■ **SUPPLIED PASSAGE**:
* * * * *

Foam Rolling: Self-Myofascial Massage Technique

Self-myofascial release

What is self-myofascial release? In other words, foam rolling. Most people have heard of this before. Some have not. If you’ve been in a gym you’ve seen the foam rollers and must’ve wondered how to use them. Well, I’ll supply you some tips here. It’s used by athletes, coaches, and therapists in everyday practice for people of every fitness level. What it really is: a self-massage to release muscle tightness or trigger points. You don’t only need to use a foam roller but also a tennis ball will work on most muscles to return your muscles back to functioning at a normal capacity, where they are elastic, healthy and perform when you want them/need them to.

What is a trigger point or how do I know I have tight muscles? A common tight muscle area is the lower back, glute, hamstring complex. If when you go down to touch your toes you can only get your waist to 45 degrees then you have tight muscles in that region. When raising your arm overhead, you may only get to 70 degrees when it should be about 90, then you know you have tight muscles in your shoulder girdle.

Trigger points are different in that they refer pain when pressure is applied to one area of the body. The pain can either be felt in that muscle or radiated in another area.

If it hurts, relate it to a deep tissue massage, it may be a little easier to understand. However, instead of a Licensed Massage Therapist working out the knots in your muscles, you can do it yourself. It provides you the ability to control your own healing and recovery process. Consult with your physician or physical therapist for sharp pain and receive approval before starting any type of self-myofascial release.

* * * * *

■ **GIVEN RECORDS**:

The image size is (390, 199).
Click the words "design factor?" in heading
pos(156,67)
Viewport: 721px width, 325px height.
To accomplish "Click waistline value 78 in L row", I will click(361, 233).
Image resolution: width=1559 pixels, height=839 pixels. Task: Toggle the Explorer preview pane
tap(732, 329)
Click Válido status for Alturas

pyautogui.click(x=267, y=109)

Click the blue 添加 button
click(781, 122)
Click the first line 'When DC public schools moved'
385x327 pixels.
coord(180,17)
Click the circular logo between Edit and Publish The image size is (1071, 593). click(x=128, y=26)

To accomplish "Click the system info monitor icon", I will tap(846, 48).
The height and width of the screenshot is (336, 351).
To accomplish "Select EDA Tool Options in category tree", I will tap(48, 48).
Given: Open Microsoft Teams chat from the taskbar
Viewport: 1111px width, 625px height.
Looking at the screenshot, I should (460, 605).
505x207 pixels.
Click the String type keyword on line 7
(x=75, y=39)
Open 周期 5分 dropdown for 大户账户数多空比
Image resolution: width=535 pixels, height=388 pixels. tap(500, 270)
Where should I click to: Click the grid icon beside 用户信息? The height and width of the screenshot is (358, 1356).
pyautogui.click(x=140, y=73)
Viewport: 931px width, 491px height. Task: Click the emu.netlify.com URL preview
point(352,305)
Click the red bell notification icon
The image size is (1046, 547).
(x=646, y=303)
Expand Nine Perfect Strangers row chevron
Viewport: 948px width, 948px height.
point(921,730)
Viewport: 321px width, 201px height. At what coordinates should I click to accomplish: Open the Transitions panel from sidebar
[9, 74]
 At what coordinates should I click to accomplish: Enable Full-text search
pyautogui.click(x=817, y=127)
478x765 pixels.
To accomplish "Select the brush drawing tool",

* * * * *

■ **PROMPT 1**:
In the foam rolling text, copy verbatim everything from "What is a trigger" down to "in another area.".
■ **PROMPT 2**:
Answer these questions from the foam rolling text:
(a) Besides a foam roller, what object does the text say will work on most muscles?
(b) About how many degrees should you be able to raise your arm overhead?
(c) Where can the pain from a trigger point be felt?
■ **PROMPT 3**:
Rewrite the paragraph of the foam rolling text that begins "If it hurts, relate it" as a short list that keeps its main facts.
The lines placed after the foam rolling text are separate material and are not part of it.

■ **RESPONSE AREA 1**:
What is a trigger point or how do I know I have tight muscles? A common tight muscle area is the lower back, glute, hamstring complex. If when you go down to touch your toes you can only get your waist to 45 degrees then you have tight muscles in that region. When raising your arm overhead, you may only get to 70 degrees when it should be about 90, then you know you have tight muscles in your shoulder girdle.

Trigger points are different in that they refer pain when pressure is applied to one area of the body. The pain can either be felt in that muscle or radiated in another area.

■ **RESPONSE AREA 2**:
(a) A tennis ball.
(b) About 90 degrees.
(c) Either in that muscle or radiated in another area.

■ **RESPONSE AREA 3**:
- If it hurts, compare it to a deep tissue massage.
- Instead of a Licensed Massage Therapist working out the knots in your muscles, you can do it yourself.
- This lets you control your own healing and recovery process.
- For sharp pain, consult your physician or physical therapist, and receive approval before starting any type of self-myofascial release.